Selection:
In that earlier column I mentioned in particular Pennsylvania Senator Pat Toomey and the Indiana senatorial candidate Richard Mourdock. Today I’d like to mention one other: Wisconsin Governor Scott Walker.
Thanks to his spectacular victory in Wisconsin’s preposterous recall election, Walker is riding a wave of adulation among the politically mature. He is close to being a household name, at least in households that can spell “socialist depredation.”
I had met the governor briefly several months ago when he was gearing up to meet the challenge of the recall. But yesterday, I had an opportunity to chat with him and a small group of friends before listening to his afternoon speech to a group of citizens concerned about the drift — or is it a gallop? — toward fiscal armageddon in this country.
Governor Walker was extremely impressive, both in the substance of what he said and the style with which he said it.
As for the substance, I’ll simply mention that Wisconsin, thanks to Governor Walker, is the only state whose pension plan is 100% funded. Its neighbor Illinois, by contrast, faces the terrifying prospect of a state pension plan that is some 43% funded. Where’s the money going to come from?
When Governor Walker assumed office, he faced horrendous deficits, but he declined to raise taxes. Illinois, by contrast, raised personal income taxes by 67% and business taxes by 46%.
Fat lot of good it did them. Business and high net-worth individuals are fleeing the state to more welcoming venues, like Wisconsin.
Governor Walker’s chief accomplishment, though — the great thing he did for the state and the thing that drove the Left nationwide into a frenzy of rage — was facing down the public-sector unions. By now, it is obvious to all who have eyes to see that by so doing, Governor Walker did a big favor not only to the ordinary residents and taxpayers of Wisconsin but also to the unions themselves. Had he not instituted his reforms, many, many union jobs would have been lost.
A lot of grateful ink has been expended outlining the substance of Governor Walker’s achievement. I’d like to add just a word or two about the style of that achievement. I am not talking about his diction or other cosmetic attributes, but his character. In my earlier column on bright spots among America’s political elite, I quoted Abraham Lincoln. Most men, said Lincoln, are able to rise to the challenge of adversity. If you want to know a man’s real character, however, give him power and see how he acts.

Stored data:
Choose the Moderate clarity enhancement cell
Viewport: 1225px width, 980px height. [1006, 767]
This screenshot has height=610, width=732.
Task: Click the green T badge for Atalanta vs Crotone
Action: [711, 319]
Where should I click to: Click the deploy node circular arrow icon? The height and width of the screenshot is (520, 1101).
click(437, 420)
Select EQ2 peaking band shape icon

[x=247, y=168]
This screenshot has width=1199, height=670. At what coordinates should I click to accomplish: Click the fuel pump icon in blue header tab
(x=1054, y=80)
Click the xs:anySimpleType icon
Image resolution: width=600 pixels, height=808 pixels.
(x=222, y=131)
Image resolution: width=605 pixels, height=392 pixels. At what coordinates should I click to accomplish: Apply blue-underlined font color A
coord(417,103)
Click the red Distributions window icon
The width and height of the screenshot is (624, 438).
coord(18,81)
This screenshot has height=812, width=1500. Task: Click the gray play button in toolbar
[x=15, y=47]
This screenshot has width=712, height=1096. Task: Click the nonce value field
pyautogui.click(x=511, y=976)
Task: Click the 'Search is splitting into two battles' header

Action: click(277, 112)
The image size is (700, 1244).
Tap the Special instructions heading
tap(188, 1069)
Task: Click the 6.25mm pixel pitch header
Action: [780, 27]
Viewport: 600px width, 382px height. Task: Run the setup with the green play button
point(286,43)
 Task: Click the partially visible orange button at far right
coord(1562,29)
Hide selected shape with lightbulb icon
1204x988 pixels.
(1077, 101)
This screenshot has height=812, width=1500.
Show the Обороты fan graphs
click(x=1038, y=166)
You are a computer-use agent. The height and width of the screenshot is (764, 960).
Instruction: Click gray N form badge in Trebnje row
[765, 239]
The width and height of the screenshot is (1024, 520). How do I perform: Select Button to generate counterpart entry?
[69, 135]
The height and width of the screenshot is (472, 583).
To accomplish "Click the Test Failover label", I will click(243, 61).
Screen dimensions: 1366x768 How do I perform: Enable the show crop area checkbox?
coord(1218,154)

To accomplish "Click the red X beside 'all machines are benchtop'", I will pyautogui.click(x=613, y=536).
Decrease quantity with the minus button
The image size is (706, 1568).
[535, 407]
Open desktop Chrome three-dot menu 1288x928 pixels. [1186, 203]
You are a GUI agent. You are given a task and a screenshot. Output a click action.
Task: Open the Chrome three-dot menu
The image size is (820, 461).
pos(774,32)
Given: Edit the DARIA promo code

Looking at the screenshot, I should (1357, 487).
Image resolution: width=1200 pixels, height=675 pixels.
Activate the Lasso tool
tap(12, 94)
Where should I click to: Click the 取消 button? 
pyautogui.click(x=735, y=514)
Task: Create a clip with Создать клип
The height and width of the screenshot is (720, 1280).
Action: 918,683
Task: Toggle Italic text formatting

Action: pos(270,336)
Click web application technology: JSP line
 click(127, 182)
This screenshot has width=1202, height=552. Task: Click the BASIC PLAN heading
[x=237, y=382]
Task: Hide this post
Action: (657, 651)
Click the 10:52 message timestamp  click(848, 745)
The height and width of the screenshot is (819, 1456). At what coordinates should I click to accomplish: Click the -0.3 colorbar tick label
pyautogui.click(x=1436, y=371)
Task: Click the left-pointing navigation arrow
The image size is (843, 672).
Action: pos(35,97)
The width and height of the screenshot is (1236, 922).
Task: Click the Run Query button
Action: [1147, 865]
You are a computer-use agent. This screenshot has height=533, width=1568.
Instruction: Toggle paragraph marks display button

Set exercise 1: Type out the stretch of the Walker column from "I had met the" through "to come from?".
Set exercise 2:
In the Walker column:
(a) How much of the Illinois state pension plan is funded?
(b) By what percentage did Illinois raise business taxes?
(c) Who is quoted on how to learn a man's real character?
Rely only on the Walker column, not on the lines.

Written response 1:
I had met the governor briefly several months ago when he was gearing up to meet the challenge of the recall. But yesterday, I had an opportunity to chat with him and a small group of friends before listening to his afternoon speech to a group of citizens concerned about the drift — or is it a gallop? — toward fiscal armageddon in this country.
Governor Walker was extremely impressive, both in the substance of what he said and the style with which he said it.
As for the substance, I’ll simply mention that Wisconsin, thanks to Governor Walker, is the only state whose pension plan is 100% funded. Its neighbor Illinois, by contrast, faces the terrifying prospect of a state pension plan that is some 43% funded. Where’s the money going to come from?

Written response 2:
(a) Some 43%.
(b) By 46%.
(c) Abraham Lincoln.